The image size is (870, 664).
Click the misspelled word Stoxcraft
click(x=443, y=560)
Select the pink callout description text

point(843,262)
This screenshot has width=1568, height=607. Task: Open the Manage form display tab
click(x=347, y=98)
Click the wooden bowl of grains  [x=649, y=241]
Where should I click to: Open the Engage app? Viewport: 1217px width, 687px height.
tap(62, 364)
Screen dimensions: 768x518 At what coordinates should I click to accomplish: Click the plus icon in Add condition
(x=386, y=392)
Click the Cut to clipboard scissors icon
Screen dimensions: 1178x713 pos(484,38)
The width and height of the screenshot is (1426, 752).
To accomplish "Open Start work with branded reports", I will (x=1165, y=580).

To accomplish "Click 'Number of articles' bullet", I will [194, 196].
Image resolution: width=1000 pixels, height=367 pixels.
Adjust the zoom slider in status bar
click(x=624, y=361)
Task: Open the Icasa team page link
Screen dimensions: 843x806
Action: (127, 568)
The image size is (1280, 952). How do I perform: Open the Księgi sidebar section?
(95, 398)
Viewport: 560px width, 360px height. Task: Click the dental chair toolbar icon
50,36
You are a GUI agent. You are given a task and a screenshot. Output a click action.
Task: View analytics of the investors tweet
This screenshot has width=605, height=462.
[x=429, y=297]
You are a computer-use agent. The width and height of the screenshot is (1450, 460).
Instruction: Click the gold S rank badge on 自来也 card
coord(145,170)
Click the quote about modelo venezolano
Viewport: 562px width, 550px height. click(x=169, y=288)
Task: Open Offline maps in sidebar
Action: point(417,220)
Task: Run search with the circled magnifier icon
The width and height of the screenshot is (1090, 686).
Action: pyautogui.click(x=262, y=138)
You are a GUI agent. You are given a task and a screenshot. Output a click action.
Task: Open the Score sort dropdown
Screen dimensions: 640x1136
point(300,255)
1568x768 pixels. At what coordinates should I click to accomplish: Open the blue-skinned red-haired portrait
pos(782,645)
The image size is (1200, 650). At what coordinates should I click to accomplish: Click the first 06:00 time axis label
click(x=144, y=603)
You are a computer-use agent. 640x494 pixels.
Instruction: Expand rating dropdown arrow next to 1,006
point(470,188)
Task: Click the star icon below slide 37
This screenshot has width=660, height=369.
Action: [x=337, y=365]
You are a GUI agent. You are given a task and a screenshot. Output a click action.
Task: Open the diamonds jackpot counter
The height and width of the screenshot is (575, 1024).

━━━

WORK INSTRUCTION - Transcribe the material exactly, stopping after the "Click the wooden" line.

REPLY TO THE TASK -
The image size is (870, 664).
Click the misspelled word Stoxcraft
click(x=443, y=560)
Select the pink callout description text

point(843,262)
This screenshot has width=1568, height=607. Task: Open the Manage form display tab
click(x=347, y=98)
Click the wooden bowl of grains  [x=649, y=241]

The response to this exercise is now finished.